- Problem to solve -
Rewrite the records below with "Click" replaced by "Press" everywhere it appears. Leave everything else unchanged.

+ + + + + + +

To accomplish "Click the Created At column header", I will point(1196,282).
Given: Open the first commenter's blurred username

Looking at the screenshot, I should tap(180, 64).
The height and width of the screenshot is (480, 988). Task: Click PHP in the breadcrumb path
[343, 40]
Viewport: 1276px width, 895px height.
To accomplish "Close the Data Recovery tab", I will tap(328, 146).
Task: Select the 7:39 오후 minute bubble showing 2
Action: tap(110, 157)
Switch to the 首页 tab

+ + + + + + +

- Answer to this problem -
To accomplish "Press the Created At column header", I will point(1196,282).
Given: Open the first commenter's blurred username

Looking at the screenshot, I should tap(180, 64).
The height and width of the screenshot is (480, 988). Task: Press PHP in the breadcrumb path
[343, 40]
Viewport: 1276px width, 895px height.
To accomplish "Close the Data Recovery tab", I will tap(328, 146).
Task: Select the 7:39 오후 minute bubble showing 2
Action: tap(110, 157)
Switch to the 首页 tab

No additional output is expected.